La historia del Poder Judicial en toda Europa refleja muy bien la tensión entre autogobierno y heterogobierno. Para los miembros del Poder Judicial, que han constituido una élite de la sociedad durante muchos siglos, el autogobierno constituía una fórmula organizativa cómoda porque les garantizaba poder social y preeminencia política. Para los Gobiernos el heterogobierno judicial ejercitado desde el Ministerio de Justicia era la fórmula más indicada para neutralizar la independencia judicial. Para el ciudadano que ha de acudir al servicio público de la Justicia (expresión ésta muy poco apreciada por los profesionales de la Magistratura) el heterogoberno no es bueno porque le pone frente a Jueces susceptibles de presión política desde el Gobierno pero un exceso de autogobierno tampoco es positivo porque sería en todo caso un autogobierno sin controles políticos.

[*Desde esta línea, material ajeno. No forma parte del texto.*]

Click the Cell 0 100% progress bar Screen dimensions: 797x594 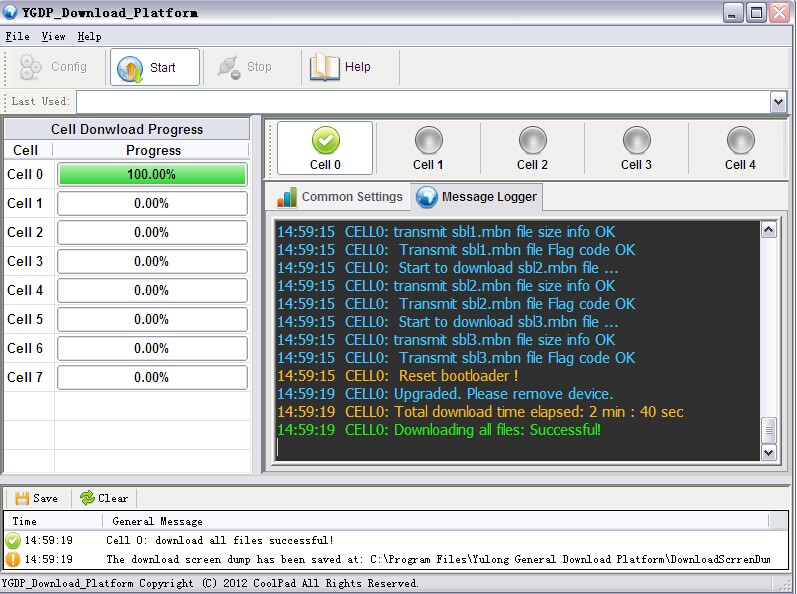(152, 175)
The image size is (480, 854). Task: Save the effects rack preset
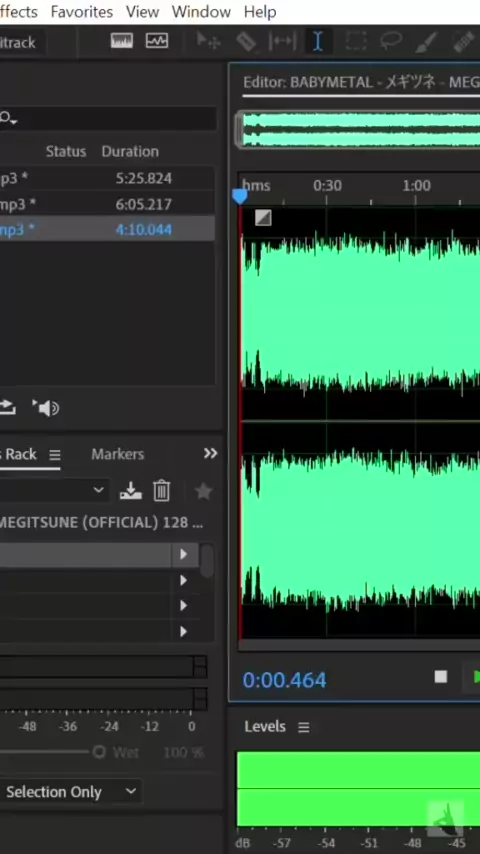point(131,491)
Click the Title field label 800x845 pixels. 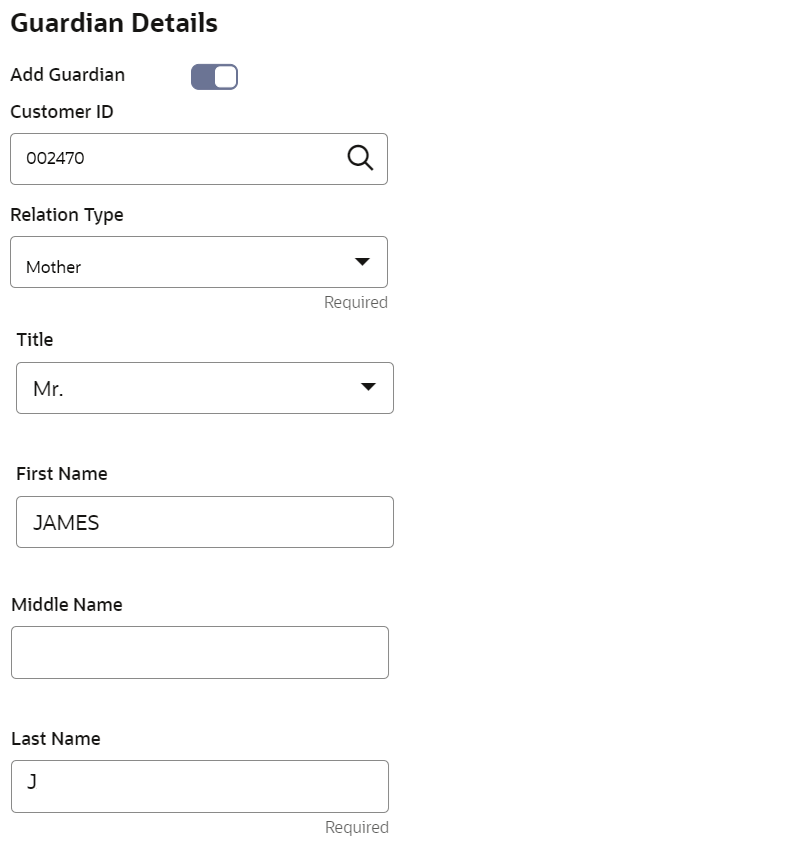[x=35, y=340]
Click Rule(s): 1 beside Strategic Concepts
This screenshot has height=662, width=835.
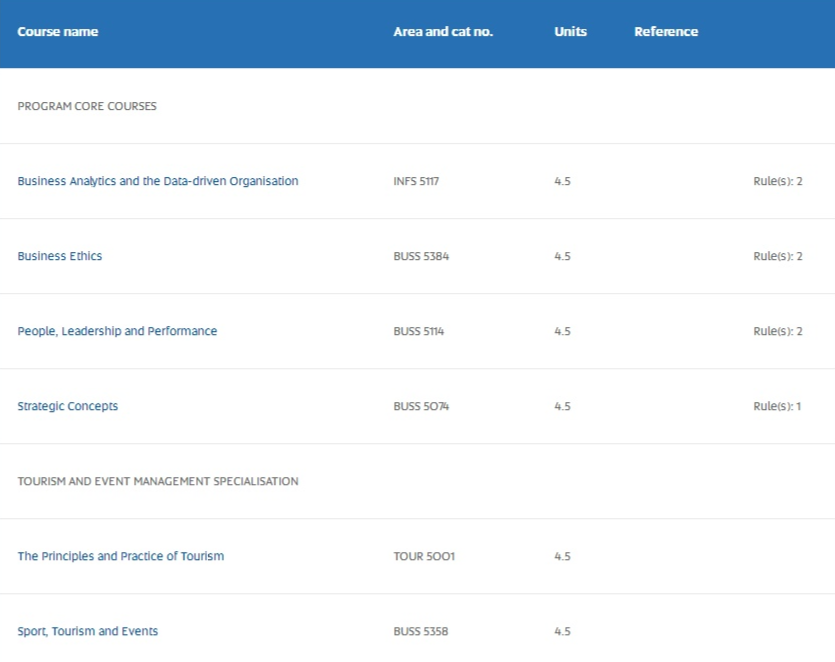click(x=777, y=406)
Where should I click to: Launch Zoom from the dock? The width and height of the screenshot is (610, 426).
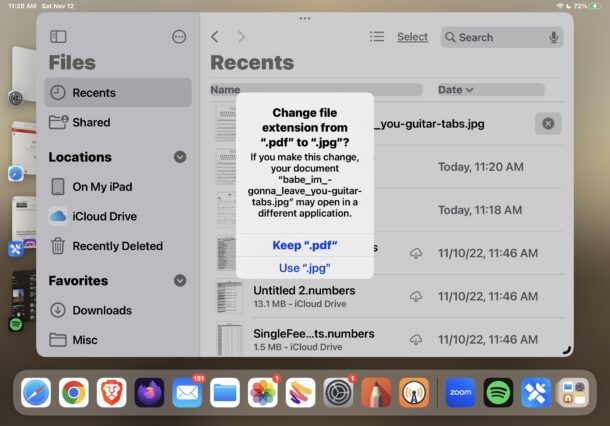pos(460,392)
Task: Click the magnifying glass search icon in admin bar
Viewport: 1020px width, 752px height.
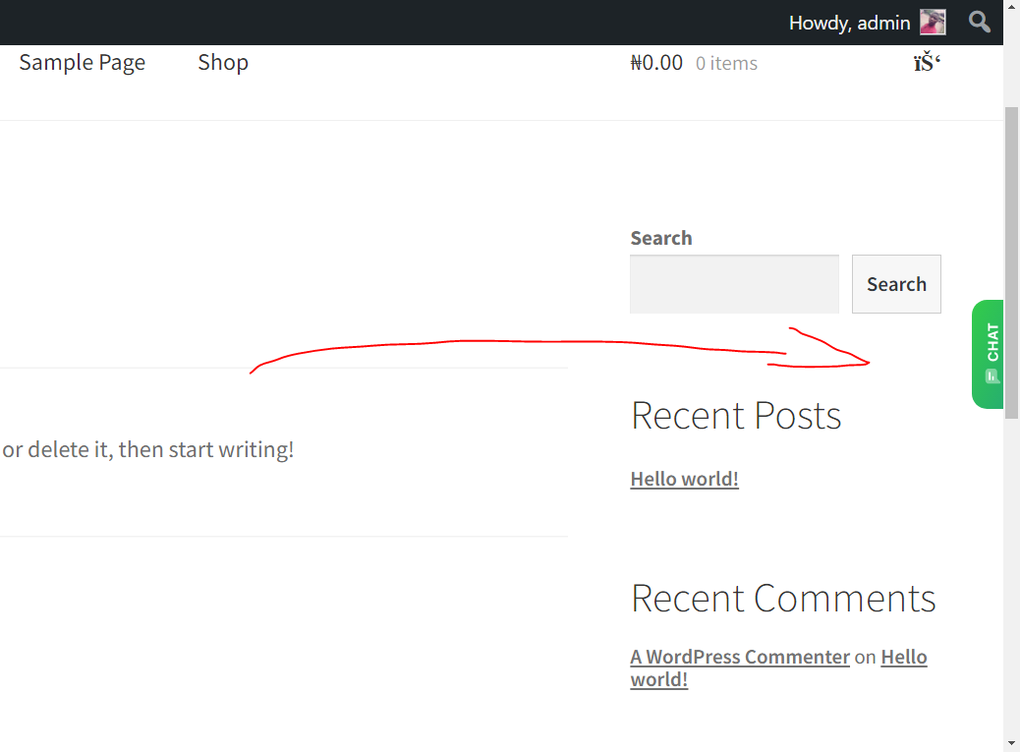Action: click(978, 21)
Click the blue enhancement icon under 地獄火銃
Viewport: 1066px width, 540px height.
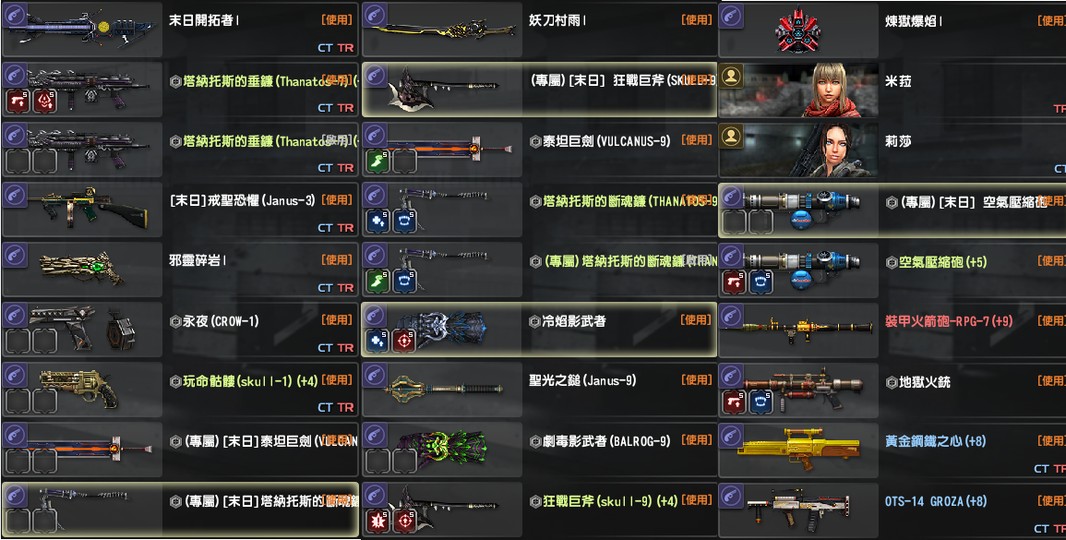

Por eso en la tensión que reflejan las Constituciones europeas, entre las diversas fórmulas de participación gubernamental y hasta parlamentaria en el nombramiento de los Jueces (en Alemania los Jueces son designados por comisiones donde participan los Ministros de Justicia federal y de los Ländery el Bundestag; en Bélgica se elaboran listas por parte de los Tribunales y las asambleas parlamentarias y territoriales y el Rey (es decir, el Gobierno) elige entre esas listas; el Tribunal Supremo holandés se elige por medio de ternas del Parlamento, etc.) y el modelo mediterráneo de Consejo de la Magistratura (Francia, Grecia, Italia y Portugal) las opciones que atribuyen a un órgano no gubernamental la gestión del Poder Judicial parecen más equilibradas porque sitúan a los Gobiernos fuera del proceso de selección y de promoción de los Jueces. Pero esta fórmula organizativa extragubernamental tiene el riesgo de acentuar el corporativismo de los Jueces que, como cualquier colectivo cualificado y de élite, tiende a buscar sus zonas opacas de autonomía.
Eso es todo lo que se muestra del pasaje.